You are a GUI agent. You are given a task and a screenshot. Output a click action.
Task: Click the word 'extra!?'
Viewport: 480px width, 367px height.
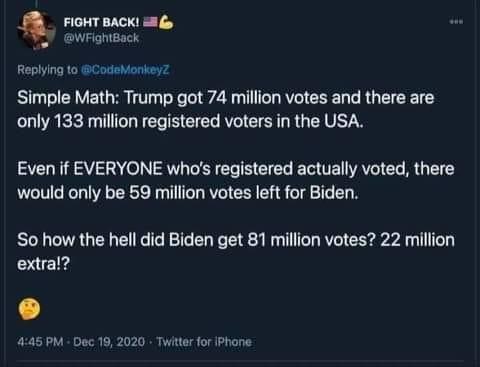click(44, 264)
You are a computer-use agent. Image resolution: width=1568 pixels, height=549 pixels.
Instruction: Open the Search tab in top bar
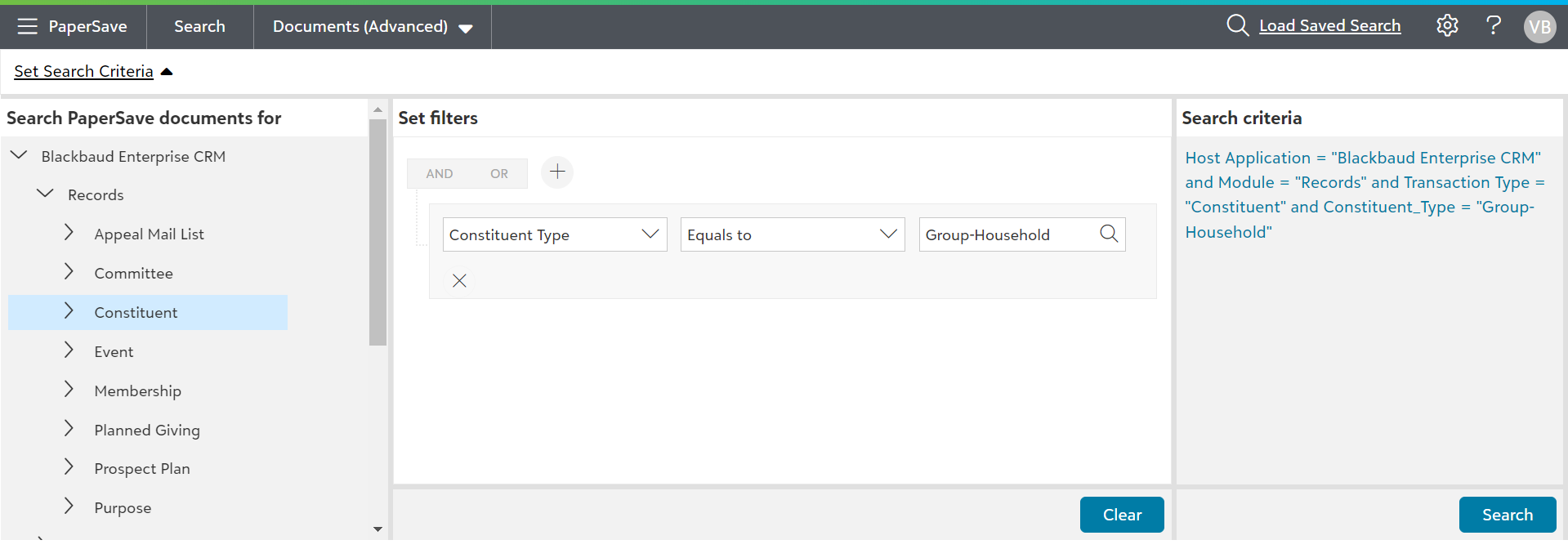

• • • • • • •

Assignment: Leave the pictures out and output the rest of the data word for word.

Task result:
You are a GUI agent. You are given a task and a screenshot. Output a click action.
Task: Click the word 'extra!?'
Viewport: 480px width, 367px height.
click(44, 264)
You are a computer-use agent. Image resolution: width=1568 pixels, height=549 pixels.
Instruction: Open the Search tab in top bar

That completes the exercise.